Hora de escrever.
Sim, há muito eu não faço isso com vontade de verdade, quanto tempo sem idéias, sem expectativas, com sonhos apagados.
Esta noite a chuva cai mansa no telhado ao meu lado, respingando leves pingos no vidro da janela. Eu olho lá fora, não há nada além de escuridão e água.
Aquela boa companhia estava comigo há poucos instantes, sendo pela primeira vez direta e sincera ao mesmo tempo. Sem ironias. A gente nunca sabe quando ela fala com seriedade, mas hoje tanta serenidade pareceu demonstrar honestidade também.
Agora, ouvindo a suave melodia de Norah, cantando Come away with me, sinto meu corpo estremecer, como se fosse levado pelas notas tão mansas que ela faz questão de entonar...

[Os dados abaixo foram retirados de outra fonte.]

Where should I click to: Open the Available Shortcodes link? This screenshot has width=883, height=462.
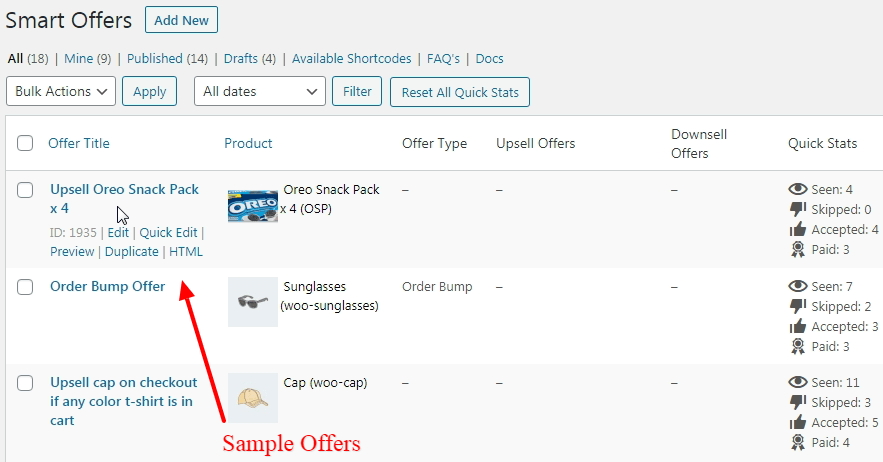[351, 59]
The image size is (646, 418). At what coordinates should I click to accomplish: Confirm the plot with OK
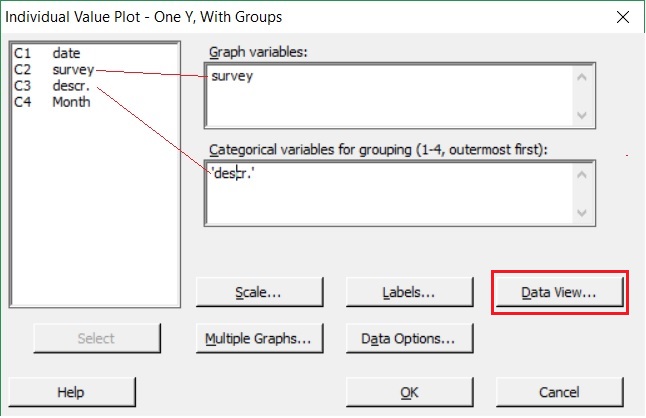409,392
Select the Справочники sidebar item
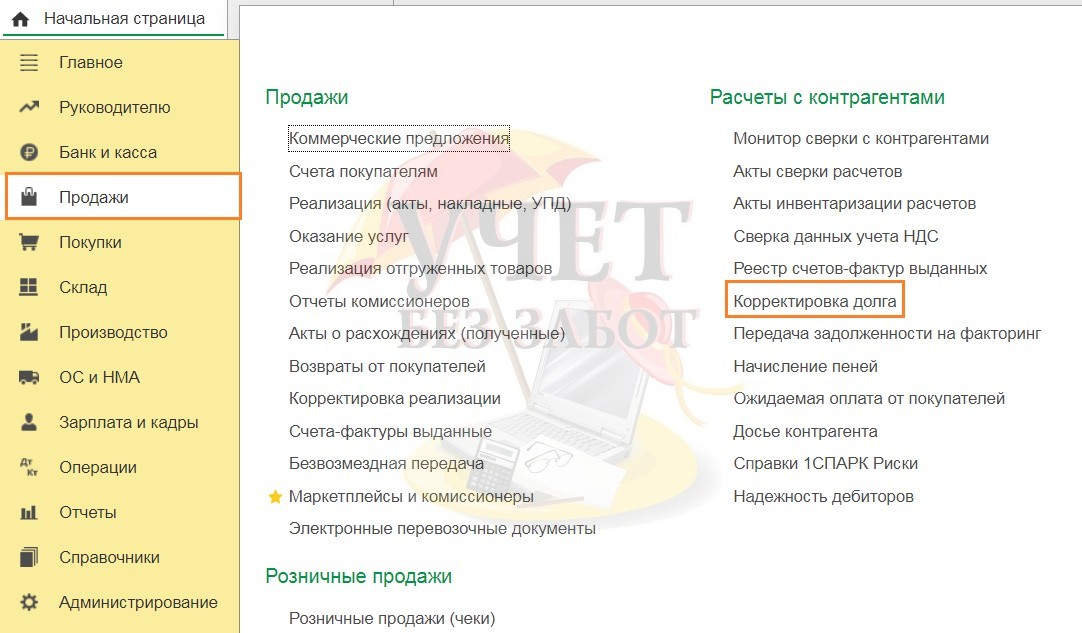1082x633 pixels. pos(109,558)
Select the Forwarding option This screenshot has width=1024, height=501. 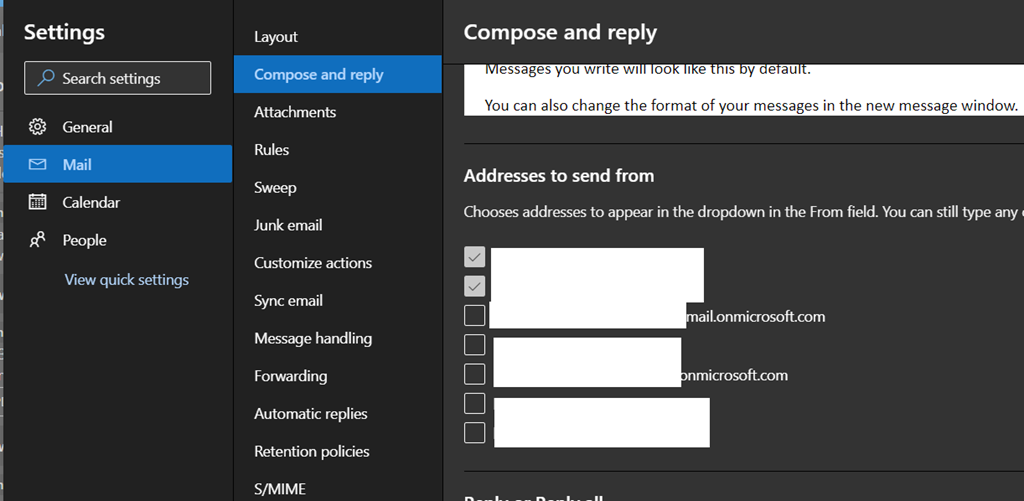click(x=291, y=376)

É quando o pensamento se perde, vagueia, um pouco tonto, perdido. Talvez seja fruto de uma inconsequência cometida esta mesma noite. Um crime não criminoso, inofencivo. Nada qe causasse mal a qualquer pessoa, ou até mesmo a mim. Junto com ele sentimentos estranhos, a impressão de que nada poderia mudar o que sinto agora. Não é tristeza, não é alívio, não chateação. De repente, ficou tudo tão confuso, que me esclareceu o que na realidade era óbvio.
And I wanna wake up with the rain
Falling on a tin roof
While I'm safe there in your arms
E com a música, lembranças, vontades..
A chuva bate na janela e me traz o desejo de ter alguém de novo. Ou um novo alguém.
A sensação é indescritível, contraste do vazio com o repleto, da dúvida com a certeza, da vontade com o repressão, da coragem com a fraqueza...
E os questionamentos? Por quê? Deveria? Seria justo? Perco? Ganho? Até quando?
E eu só quero acordar com a chuva batendo sobre o telhado..
E me sentir segura em seus braços
Preciso ir embora.
Ir para longe, para o frio, para onde eu possa encontrar os tais braços que me deixarão segura e aquecida. Onde eu possa entender que minha mente não conhece nada, e meu coração sabe menos ainda.
Deixo que a suave chuva continue a cair docemente, levando embora meus pensamentos vãos.
Sem legendas, sem significados. Apenas para constar.